Ashley Ross, MD, urologist and associate professor at the Northwestern University Feinberg School of Medicine, gives insight on the potential for PARP inhibitors in earlier disease settings for prostate cancer.
Ashley Ross, MD, urologist and associate professor at the Northwestern University Feinberg School of Medicine, gives insight on the potential for PARP inhibitors and other targeted therapies to move into earlier disease settings in prostate cancer.
Transcript
As you look forward, do you see PARP inhibition being utilized earlier in the course of treatment, as some have suggested?
In terms of moving PARP inhibitors or other precision medicines earlier in treatment, it definitely needs to be explored, and I do personally think that it will make its way into the early space. I mean, some of the things to think about are that PARP inhibitors are an oral drug, but it still is chemotherapy. It can still cause side effects—cytopenias, it can still cause GI issues. Taken long term, it might have an increased risk of hematologic malignancies associated with it. And so, as we go to the earlier space, men are going to be surviving longer with their prostate cancer and are surviving longer after the treatment of prostate cancers. And some of the push for well-performed clinical trials are to tackle some of the issues of: How long should that therapy be? How does it work with in a combination with androgen deprivation therapy? Can you expand this out with androgen deprivation therapy, which also affects DNA repair? Can you expand it out to populations that don't have mutations in the DNA damage repair genes?
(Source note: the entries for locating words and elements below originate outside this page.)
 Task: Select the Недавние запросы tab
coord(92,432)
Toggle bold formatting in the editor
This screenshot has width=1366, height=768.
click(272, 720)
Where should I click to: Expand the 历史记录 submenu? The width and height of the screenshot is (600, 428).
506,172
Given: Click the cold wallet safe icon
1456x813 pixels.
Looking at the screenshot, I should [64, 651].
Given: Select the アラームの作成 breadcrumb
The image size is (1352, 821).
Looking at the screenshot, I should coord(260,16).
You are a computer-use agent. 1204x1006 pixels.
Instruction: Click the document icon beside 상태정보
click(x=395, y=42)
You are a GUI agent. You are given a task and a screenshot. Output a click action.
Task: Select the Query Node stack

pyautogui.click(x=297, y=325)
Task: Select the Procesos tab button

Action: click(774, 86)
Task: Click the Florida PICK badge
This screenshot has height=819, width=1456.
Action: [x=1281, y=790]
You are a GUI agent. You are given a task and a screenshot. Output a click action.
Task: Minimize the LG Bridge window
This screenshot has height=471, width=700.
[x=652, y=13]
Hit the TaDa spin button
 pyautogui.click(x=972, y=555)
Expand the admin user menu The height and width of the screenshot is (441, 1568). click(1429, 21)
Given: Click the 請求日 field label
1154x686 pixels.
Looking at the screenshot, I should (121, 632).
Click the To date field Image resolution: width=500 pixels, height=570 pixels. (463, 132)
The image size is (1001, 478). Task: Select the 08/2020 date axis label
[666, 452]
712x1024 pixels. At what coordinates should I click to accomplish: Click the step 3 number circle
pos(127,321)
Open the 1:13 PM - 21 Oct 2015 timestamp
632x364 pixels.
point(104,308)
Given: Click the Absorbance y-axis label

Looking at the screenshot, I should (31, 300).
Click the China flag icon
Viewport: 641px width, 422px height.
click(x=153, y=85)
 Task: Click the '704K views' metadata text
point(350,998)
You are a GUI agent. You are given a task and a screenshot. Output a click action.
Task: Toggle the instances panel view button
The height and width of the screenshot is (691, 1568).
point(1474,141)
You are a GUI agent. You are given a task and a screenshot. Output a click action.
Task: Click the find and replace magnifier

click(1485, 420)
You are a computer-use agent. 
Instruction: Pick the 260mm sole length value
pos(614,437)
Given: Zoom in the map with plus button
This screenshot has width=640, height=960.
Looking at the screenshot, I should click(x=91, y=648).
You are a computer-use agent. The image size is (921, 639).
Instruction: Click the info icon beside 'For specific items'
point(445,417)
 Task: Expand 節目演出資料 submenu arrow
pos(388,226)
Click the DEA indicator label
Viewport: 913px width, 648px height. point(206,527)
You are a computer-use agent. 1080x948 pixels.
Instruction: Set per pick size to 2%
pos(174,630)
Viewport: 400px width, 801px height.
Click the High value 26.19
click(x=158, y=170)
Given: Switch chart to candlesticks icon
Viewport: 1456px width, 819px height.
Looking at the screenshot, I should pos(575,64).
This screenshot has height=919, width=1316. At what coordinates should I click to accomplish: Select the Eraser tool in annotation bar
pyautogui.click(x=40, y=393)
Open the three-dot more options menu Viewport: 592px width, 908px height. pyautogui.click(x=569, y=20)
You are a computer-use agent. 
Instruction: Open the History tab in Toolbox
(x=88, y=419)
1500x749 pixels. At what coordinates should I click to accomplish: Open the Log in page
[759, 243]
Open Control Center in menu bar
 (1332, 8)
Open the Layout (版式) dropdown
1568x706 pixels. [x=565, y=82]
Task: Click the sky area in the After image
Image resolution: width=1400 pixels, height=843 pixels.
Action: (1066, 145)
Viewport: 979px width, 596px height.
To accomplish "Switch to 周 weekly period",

I do think you are going to see it moving to the earlier space—hormone-sensitive metastatic prostate cancer, for sure, and maybe even some locally advanced disease. But I think the best setting for that is probably going to be clinical trials. Where I hope things will go is a smarter and more permissive design of clinical trials, perhaps with an adaptive design, too. And I think that is the way that the world is going, so you can basically not have to wait 5 to 10 years to get your information, but use surrogate end points, and use adaptive design so that you can build on previous men who are enrolled. I think we are going to see earlier use of targeted therapeutics. It’s really about not forgetting that these still can have some toxicity and trying to balance that out.